Wärmezufuhr führt zu einer Verringerung der Dichte, die Luft wird also leichter und steigt auf. Nachfolgend verringert sich in diesem Bereich der Luftdruck. Am Boden entsteht ein kleines Tief und über dem Meer ein lokales Hochdruckgebiet (kühlere und schwerere Luft). Es resultiert eine Luftdruckdifferenz zwischen Land und Meer. Mittels einer Strömung, die wir als Wind spüren, setzt die Atmosphäre nun alles daran, diese Differenz auszugleichen. Sie schaufelt Luftpakete vom Meer in Richtung Land, um das entstandene Tiefdruckgebiet wieder aufzufüllen. Überall dort, wo im Tagesverlauf eine solche Differenz zwischen unterschiedlich erwärmten Flächen entsteht, kommt es also zur Ausbildung von thermischem Wind. Dieser Prozess dauert solange an, bis die Sonne untergegangen ist und sich beide Gebiete wieder relativ gleich temperiert zeigen oder aber bereits zuvor Wolken die Sonneneinstrahlung drosseln.

Auf Fehmarn haben Seewind-Suchende gute ­Karten, denn hier tritt er durch die lokalen Gegeben­heiten gleich an mehreren Spots häufig auf.

DIE FÜNF GOLDENEN ­THERMIKREGELN

Nicht immer stellt sich allerdings auch wirklich Seewind ein, wenn ein Hochdruckgebiet unser Wetter bestimmt. Folgende fünf Punkte gilt es im Hinterkopf zu haben.

01: Beliebte Monate für den Seewind sind April, Mai und Juni. Das bedeutet nicht, dass in den restlichen Sommermonaten keine Thermik aufkommen kann. Die ersten Wochen der Kitesaison sind allerdings begünstigt, da Nord- und Ostsee noch die Kühle des Winters in sich tragen. Je größer der Temperaturunterschied zwischen Land und Meer ausfällt, umso höher ist die Luftdruckdifferenz und umso stärker fällt der Seewind aus. Wenn im Hochsommer die Wassertemperaturen die 20-Grad-Marke knacken, nimmt die Anzahl der Seewindtage entsprechend ab. Ein Beispiel als grobe Orientierung (Hochdruckgebiet vorausgesetzt): Es sind im Mai acht Knoten Grundwind aus Nordost angesagt, bei einer Lufttemperatur von 25 und einer Wassertemperatur von zwölf Grad. Unter diesen Umständen kann spätestens ab 14 Uhr die Thermiksession auf der Ostsee beginnen.

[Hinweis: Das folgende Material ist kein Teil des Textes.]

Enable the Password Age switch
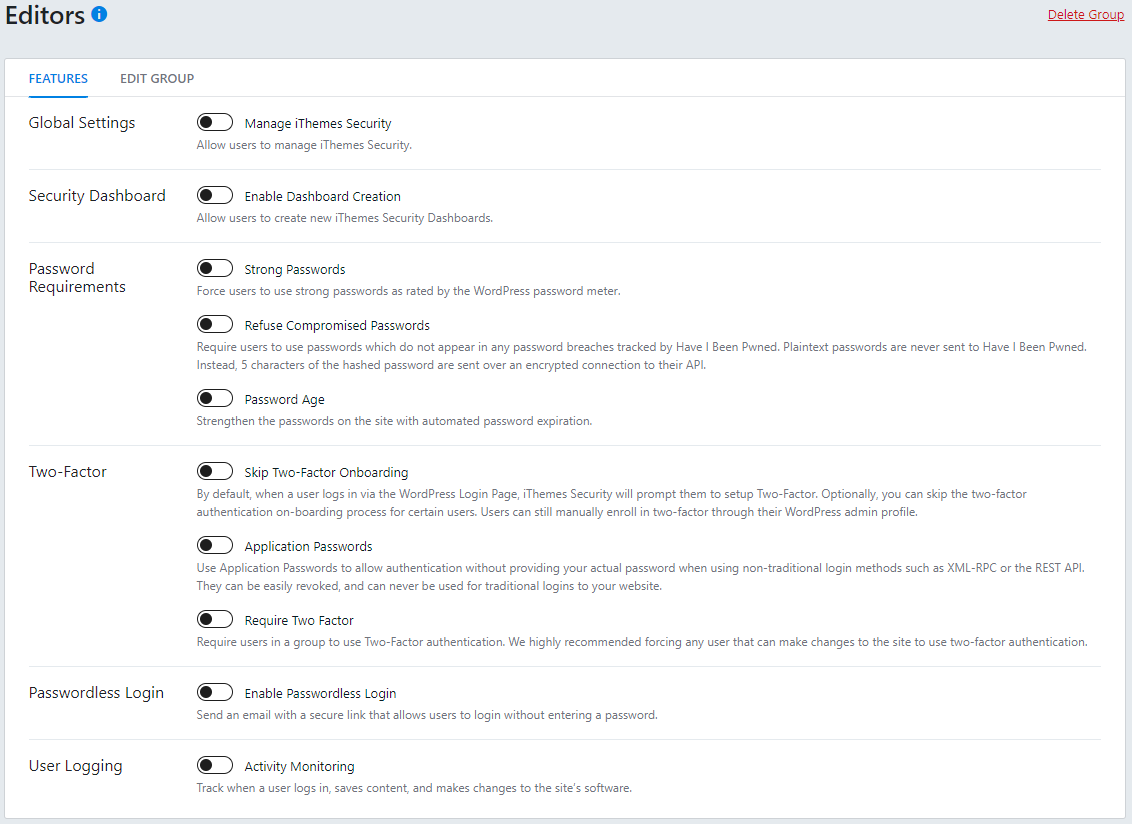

02: Nahende Störungen verstärken den Seewind ebenso wie die Rückseiten von Tiefdruckgebieten. Durch vom Festland aus nahende Tiefdruckgebiete (im Sommer sind es häufig Gewittertiefs) wird Seewind aufgrund des sich zusätzlich verschärfenden Bodendruckgradienten gern verstärkt. Hier gilt zu beachten: Solange der Wind vom Meer kommt und gegen die Gewitter anstinkt, kommen diese dir auch nicht so schnell in die Quere. Behalte unter diesen Umständen den Horizont jedoch gut im Auge und reize die Seewindsituation nicht bis zum Schluss aus. Ist das Gewitter da, wird aus Spaß in Sekundenschnelle bitterer Ernst.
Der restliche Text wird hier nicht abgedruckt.